Actual Depth = (sin{angle}i)(d)

= (sin45*)(8.286m)
= (0.7071)(8.286m)
= 5.859m

Therefore the actual depth of the fish is 5.859m.
Hope this is right this problem is driving me nuts!!

Attached Thumbnails

 

Doc Al

According to your diagram, that should be: Actual depth = [itex]d/ \tan \theta_i[/itex]. Note that d = 2.0 m, since [itex]\theta_r[/itex] is 45 degrees.

chibi_lenne

Now I'm confused...how is d = 2.0m? if I did the equation for actual depth with that as d, it would mean the actual depth is the same as the apparent depth?
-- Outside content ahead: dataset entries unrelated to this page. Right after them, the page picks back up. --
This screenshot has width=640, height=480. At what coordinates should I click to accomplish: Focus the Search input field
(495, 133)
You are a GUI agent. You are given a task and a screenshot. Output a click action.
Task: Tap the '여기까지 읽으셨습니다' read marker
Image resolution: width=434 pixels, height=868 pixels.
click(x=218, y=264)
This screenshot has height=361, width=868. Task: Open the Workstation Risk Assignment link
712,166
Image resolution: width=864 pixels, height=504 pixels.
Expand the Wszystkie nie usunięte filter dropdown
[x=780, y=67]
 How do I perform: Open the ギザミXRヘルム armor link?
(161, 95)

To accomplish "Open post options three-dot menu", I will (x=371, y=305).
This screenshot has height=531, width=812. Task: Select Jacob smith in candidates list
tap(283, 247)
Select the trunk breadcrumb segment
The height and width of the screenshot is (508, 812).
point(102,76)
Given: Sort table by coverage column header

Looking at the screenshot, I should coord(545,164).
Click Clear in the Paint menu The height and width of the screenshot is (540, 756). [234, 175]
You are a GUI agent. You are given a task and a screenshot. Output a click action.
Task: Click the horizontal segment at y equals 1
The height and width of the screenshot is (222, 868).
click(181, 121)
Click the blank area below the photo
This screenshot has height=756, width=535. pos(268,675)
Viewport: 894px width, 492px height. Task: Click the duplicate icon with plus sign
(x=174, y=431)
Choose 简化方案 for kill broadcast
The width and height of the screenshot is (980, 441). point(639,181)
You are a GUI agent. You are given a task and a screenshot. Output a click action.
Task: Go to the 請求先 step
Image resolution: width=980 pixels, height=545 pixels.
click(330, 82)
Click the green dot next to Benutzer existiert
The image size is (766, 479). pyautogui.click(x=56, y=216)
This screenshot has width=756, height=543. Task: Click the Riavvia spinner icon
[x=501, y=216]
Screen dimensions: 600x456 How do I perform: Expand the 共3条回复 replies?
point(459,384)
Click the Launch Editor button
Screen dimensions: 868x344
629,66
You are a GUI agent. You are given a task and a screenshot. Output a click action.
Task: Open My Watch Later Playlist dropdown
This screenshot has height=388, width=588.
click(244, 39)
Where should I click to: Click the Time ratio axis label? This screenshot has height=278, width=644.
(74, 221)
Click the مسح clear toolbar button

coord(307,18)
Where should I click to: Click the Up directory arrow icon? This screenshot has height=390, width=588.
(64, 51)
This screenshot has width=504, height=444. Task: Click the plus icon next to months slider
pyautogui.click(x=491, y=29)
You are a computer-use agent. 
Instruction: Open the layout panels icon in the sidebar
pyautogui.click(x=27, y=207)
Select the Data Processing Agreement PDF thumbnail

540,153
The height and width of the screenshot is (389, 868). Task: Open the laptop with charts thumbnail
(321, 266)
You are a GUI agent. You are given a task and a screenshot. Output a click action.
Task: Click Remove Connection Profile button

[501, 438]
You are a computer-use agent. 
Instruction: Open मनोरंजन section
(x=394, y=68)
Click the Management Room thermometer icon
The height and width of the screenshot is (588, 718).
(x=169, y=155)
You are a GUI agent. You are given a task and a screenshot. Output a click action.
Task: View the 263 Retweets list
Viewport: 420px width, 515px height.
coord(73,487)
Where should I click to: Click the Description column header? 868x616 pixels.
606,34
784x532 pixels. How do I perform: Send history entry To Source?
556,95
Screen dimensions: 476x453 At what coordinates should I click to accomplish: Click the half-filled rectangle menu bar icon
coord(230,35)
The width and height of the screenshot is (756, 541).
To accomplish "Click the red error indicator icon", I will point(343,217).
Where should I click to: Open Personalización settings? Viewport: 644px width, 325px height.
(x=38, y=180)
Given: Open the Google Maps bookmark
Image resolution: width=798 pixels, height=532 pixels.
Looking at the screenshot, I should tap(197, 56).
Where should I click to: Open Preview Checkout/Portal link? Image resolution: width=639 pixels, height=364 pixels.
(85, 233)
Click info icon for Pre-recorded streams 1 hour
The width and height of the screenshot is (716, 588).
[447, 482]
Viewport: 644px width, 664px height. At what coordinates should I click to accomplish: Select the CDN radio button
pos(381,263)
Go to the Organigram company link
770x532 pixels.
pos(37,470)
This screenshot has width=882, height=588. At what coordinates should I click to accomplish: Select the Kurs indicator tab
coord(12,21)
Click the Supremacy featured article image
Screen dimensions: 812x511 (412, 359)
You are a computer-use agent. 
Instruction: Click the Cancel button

Actual depth = (2.0m)/tan45*

= (2.0m)/(1.0)
= 2.0m

Doc Al

This can be deduced from the statement of the problem: The apparent depth is 2 m and the angle is 45 degrees.

No.

No. Actual depth = [itex]d/ \tan \theta_i[/itex], not [itex]d/ \tan \theta_r[/itex]

chibi_lenne

okay, so I have to find the angle of incidence....so how do I do that? x.x

Doc Al

By applying Snell's law for refraction.

chibi_lenne

duh *slaps forhead* alright I have to rearrange the formula, I feel stupid now. So it should be:

(ni)(sin{angle}i) = (nR)(sin{angle}R) so therefore

sin{angle}i = (ni)/(nR)(sin{angle}R) ???

Doc Al

I believe you made an error in reaching your second equation.

Snell's law tells us:
[tex]n_1 \sin \theta_1 = n_2 \sin \theta_2[/tex]

So:
[tex]\sin \theta_1 = (n_2/n_1) \sin \theta_2[/tex]

chibi_lenne

ooo I see, (forgot to put in an extra set of () ) so it should be:

[tex] \sin \theta_i = (1.00/1.33) (0.8509)[/tex]
[tex]
= 0.6398 [/tex]
[tex] \theta_i = 39.6* [/tex]


??

Doc Al

Where does the "0.8509" come from??

chibi_lenne

[tex] 0.8509 = \sin45*[/tex]

Or at least that is what I was doing....

Doc Al

Better double check that result!

chibi_lenne

gah what am I doing wrong? x.x

Doc Al

Ah, now I see what you did... You have your calculator set for radians, not degrees.